Da wuerde doch eine ImageMap reichen...

Aber nach meiner Meinung ist da die "trial and error" Chance zu hoch...


Gruss
Underhill

Aus einr Imagemap kann man die url auslesen sowas geht nur serverseitig...
Mit t&e geb ich dir leider recht...

Olli

[Underhill]

Hi,

ich hatte vergessen diesen URL zu posten:

http://www.captcha.net/captchas/

Hier werden weitere visuelle CAPTCHAS vorstellt...


Gruss
Underhill

[Underhill]

Hi,

ebenso interessant finde ich den Ansatz von Gmaj7 unter http://www.phpbb.de/viewtopic.php?t=142441

Nach meiner Meinung koennte das dann so
[ externes Bild ]
aussehen...


Gruss
Underhill

[Jensemann]

Was haltet ihr davon, die Captchas nicht mehr als Einzelbild zu generieren, sondern einzelne Bilder per CSS zusammenzusetzen?

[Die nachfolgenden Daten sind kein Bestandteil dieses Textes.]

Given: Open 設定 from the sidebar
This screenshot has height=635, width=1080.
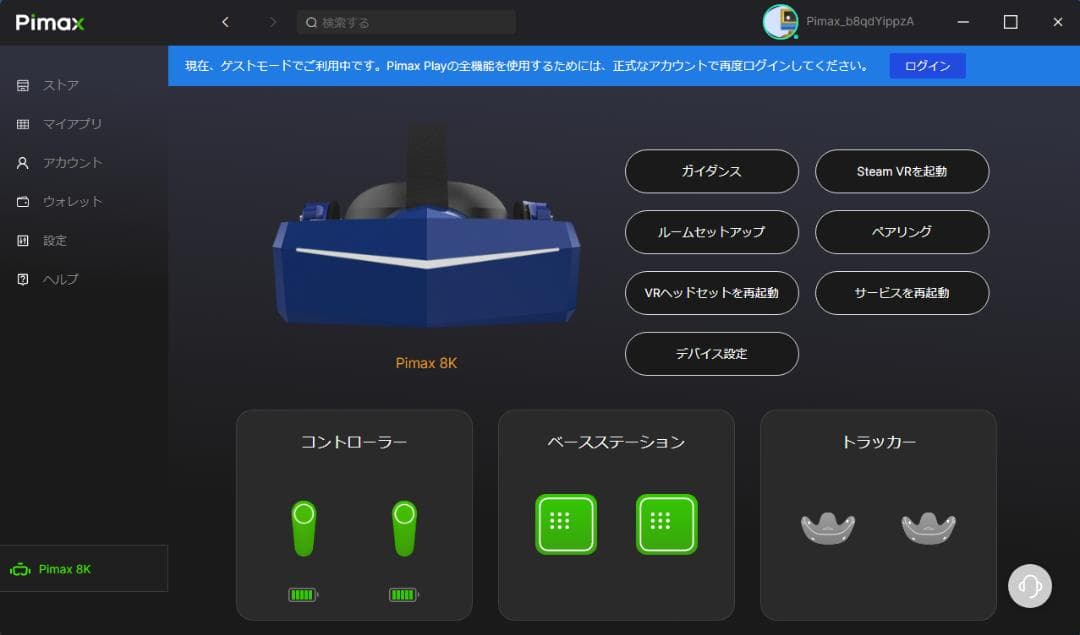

Die Anordnung kann zufällig geschehen. Der Bot müsste somit entweder CSS parsen, oder von der Seite einen Screenshot machen und die entsprechende Position durch einen OCR-Scanner jagen. Erscheint mir recht viel Aufwand.

Dadurch könnte man die komplexität der Captchas minimieren, was die Nutzerfreundlichkeit verbessert.